COVID has offered us a master class in understanding the ways we’re affected by loss and has handed us the opportunity to speak openly about grief, to express the anxiety it’s often wrapped in, and to broaden our recognition of trauma. But only if we’re willing to have that reckoning. As we navigate our way out of the pandemic, Bidwell Smith cautions us against re- sisting grief, against moving too quickly to reclaim our previous normal. “We need to be able to talk about it, we need to share our stories of loss, and we need to have someone bear witness to what we’re experiencing,” she says. And while she senses a positive shift in our cultural willingness to examine what we’ve all been through, she believes there’s more work to be done— for example, by introducing death ed classes, she says, “like sex ed.” She’d like medical professionals and those working in education to be better versed in the language of loss and end of life to better deal with what comes up for those grieving, “emotionally, physically, and logistically,” she says.
What to Expect When We Weren’t Expecting This
Even with the benefit of preparing ourselves better, grieving will re-main a process for which individuals, families, and communities need to allow real time and care. It’s not a to-do list item; it asks more from us. Bowler relates how her psychologist shared with her a story of hiking
the Appalachian Trail. The newbies arrived at the beginning of this long, arduous hike loaded down with supplies. “They want to carry everything because it’s such a long journey and, naturally, they’re scared,” she explains. Only when they realize what they’re carrying, and for how long, do they accept that they need to put some of their load down. Bowler’s point—and that of her psychologist—is clear: What, we must ask ourselves in grief, can I put down?

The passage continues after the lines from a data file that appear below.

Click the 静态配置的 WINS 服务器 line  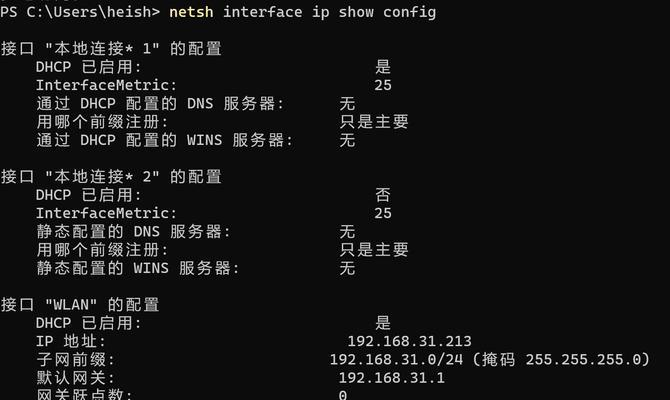[x=196, y=268]
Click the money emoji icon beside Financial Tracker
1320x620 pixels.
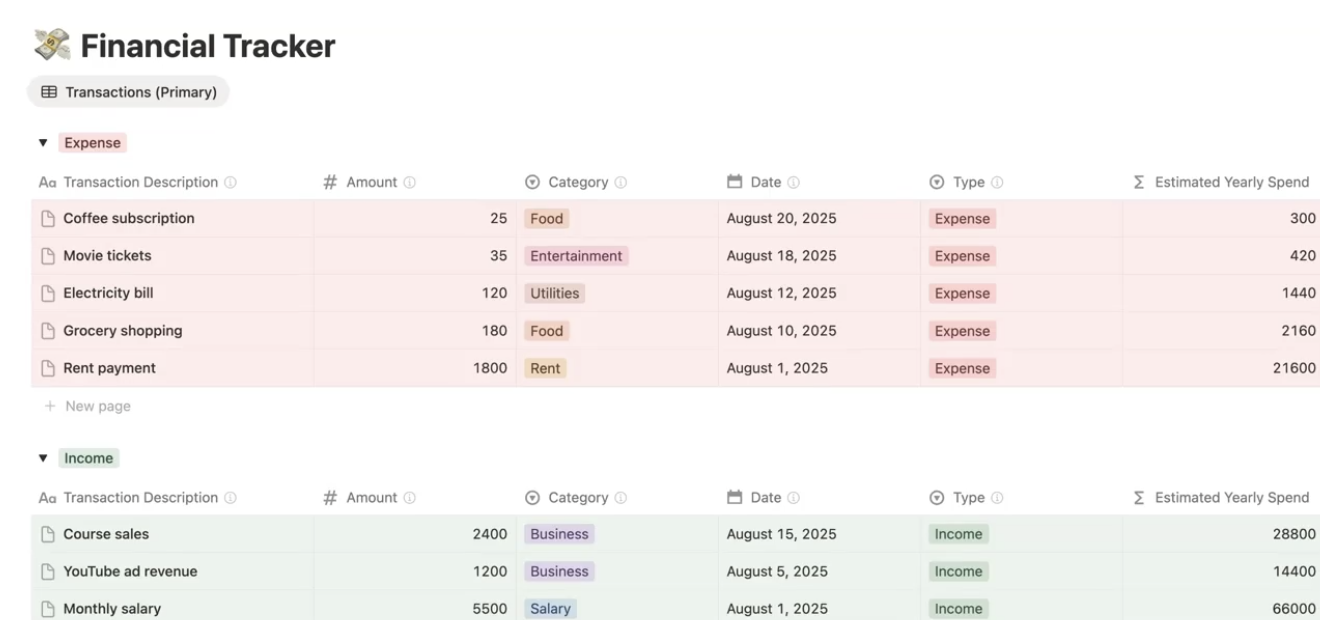coord(52,45)
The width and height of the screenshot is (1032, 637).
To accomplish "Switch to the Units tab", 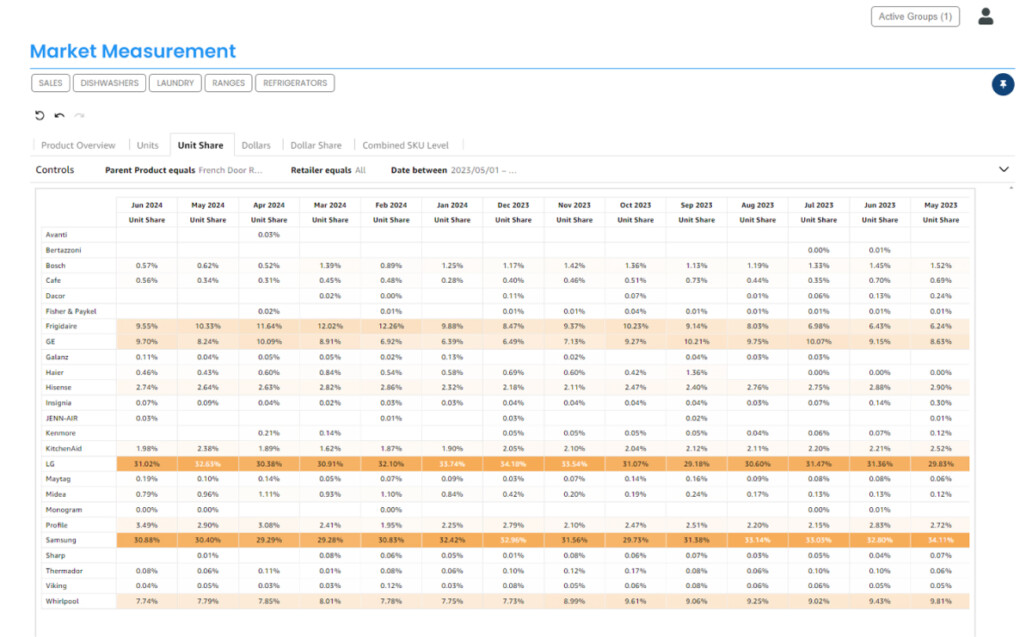I will pyautogui.click(x=147, y=144).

It shouldn’t surprise any of us who’ve survived this pandemic to note that grief cloaks itself in anxiety, that grief can feel like fear. Or, as writer Joan Didion put it, “Grief, when it comes, is nothing like we expect it to be.” What both of our grief experts want us to know is that we can move through that grief and emerge somewhere on the other side, accepting our finitude and finding peace with it. It won’t be neat and it won’t be easy. But it also won’t be wrong.